PROBLEM 1:
Reproduce the YARN passage word for word from "To address the" to "plan around faults.".
PROBLEM 2:
Resume the YARN passage after its last sentence and keep writing it.

DOCUMENT TEXT:

Requirements’ Origin

  1. Scalability
  2. Multi-tenancy
  3. Serviceability
  4. Locality Awareness
  5. High Cluster Utilization
  6. Reliability/Availability
  7. Secure and Auditable Operation
  8. Support for Programming Model Diversity
  9. Flexible Resource Model
  10. Backward compatibility


To address the requirements, YARN lifts some functions into a platform layer responsible for resource management, leaving coordination of logical execution plans to a host of framework implementations. Specifically, a per-cluster ResourceManager (RM) tracks resource usage and node liveness, enforces allocation invariants, and arbitrates contention among tenants. By separating these duties in the JobTracker’s charter, the central allocator can use an abstract description of tenants’ requirements, but remain ignorant of the semantics of each allocation. That responsibility is delegated to an ApplicationMaster (AM), which coordinates the logical plan of a single job by requesting resources from the RM, generating a physical plan from the resources it receives, and coordinating the execution of that plan around faults.

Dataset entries
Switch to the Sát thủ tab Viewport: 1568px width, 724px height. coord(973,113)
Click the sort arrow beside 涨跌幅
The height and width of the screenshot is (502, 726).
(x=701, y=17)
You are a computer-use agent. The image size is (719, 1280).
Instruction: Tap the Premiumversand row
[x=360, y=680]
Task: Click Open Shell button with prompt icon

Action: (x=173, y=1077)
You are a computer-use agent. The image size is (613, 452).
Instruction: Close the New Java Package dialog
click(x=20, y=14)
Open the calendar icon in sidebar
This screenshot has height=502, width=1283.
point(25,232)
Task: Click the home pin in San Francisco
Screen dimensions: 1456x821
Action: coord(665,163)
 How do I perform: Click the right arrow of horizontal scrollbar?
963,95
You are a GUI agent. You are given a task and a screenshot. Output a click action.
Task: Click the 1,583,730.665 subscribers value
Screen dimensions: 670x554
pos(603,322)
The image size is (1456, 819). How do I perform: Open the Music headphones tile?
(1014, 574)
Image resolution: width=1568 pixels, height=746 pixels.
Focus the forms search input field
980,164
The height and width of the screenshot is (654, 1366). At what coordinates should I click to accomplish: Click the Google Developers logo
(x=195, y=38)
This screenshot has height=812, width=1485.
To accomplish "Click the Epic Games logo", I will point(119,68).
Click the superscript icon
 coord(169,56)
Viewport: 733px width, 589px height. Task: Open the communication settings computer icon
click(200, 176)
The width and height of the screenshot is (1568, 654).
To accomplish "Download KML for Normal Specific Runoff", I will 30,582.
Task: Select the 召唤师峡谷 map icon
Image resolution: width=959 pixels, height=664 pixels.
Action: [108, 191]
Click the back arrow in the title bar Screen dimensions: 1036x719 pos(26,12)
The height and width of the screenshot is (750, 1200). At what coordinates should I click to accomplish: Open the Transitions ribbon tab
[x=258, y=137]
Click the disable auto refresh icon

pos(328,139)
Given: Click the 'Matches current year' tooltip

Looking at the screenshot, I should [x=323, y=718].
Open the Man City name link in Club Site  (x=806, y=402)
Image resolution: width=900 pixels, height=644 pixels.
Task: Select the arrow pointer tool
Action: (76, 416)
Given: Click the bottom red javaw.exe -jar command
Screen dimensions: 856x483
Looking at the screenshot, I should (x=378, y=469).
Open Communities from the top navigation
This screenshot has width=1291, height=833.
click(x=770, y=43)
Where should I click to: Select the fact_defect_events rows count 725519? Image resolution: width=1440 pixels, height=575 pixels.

TASK OUTPUT 1:
To address the requirements, YARN lifts some functions into a platform layer responsible for resource management, leaving coordination of logical execution plans to a host of framework implementations. Specifically, a per-cluster ResourceManager (RM) tracks resource usage and node liveness, enforces allocation invariants, and arbitrates contention among tenants. By separating these duties in the JobTracker’s charter, the central allocator can use an abstract description of tenants’ requirements, but remain ignorant of the semantics of each allocation. That responsibility is delegated to an ApplicationMaster (AM), which coordinates the logical plan of a single job by requesting resources from the RM, generating a physical plan from the resources it receives, and coordinating the execution of that plan around faults.

TASK OUTPUT 2:
The RM runs as a daemon on a dedicated machine, and acts as the central authority arbitrating resources among various competing applications in the cluster. Given this central and global view of the cluster resources, it can enforce rich, familiar properties such as fairness [R10], capacity [R10], and locality [R4] across tenants. Depending on the application demand, scheduling priorities, and resource availability, the RM dynamically allocates leases– called containers– to applications to run on particular nodes. The container is a logical bundle of resources (e.g., ⟨2GB RAM, 1 CPU⟩) bound to a particular node [R4,R9]. In order to enforce and track such assignments, the RM interacts with a special system daemon running on each node called the NodeManager (NM). Communications between RM and NMs are heartbeat-based for scalability. NMs are responsible for monitoring resource availability, reporting faults, and container lifecycle management (e.g., starting, killing). The RM assembles its global view from these snapshots of NM state.

Jobs are submitted to the RM via a public submission protocol and go through an admission control phase during which security credentials are validated and various operational and administrative checks are performed [R7]. Accepted jobs are passed to the scheduler to be run. Once the scheduler has enough resources, the application is moved from accepted to running state. Aside from internal bookkeeping, this involves allocating a container for the AM and spawning it on a node in the cluster. A record of accepted applications is written to persistent storage and recovered in case of RM restart or failure.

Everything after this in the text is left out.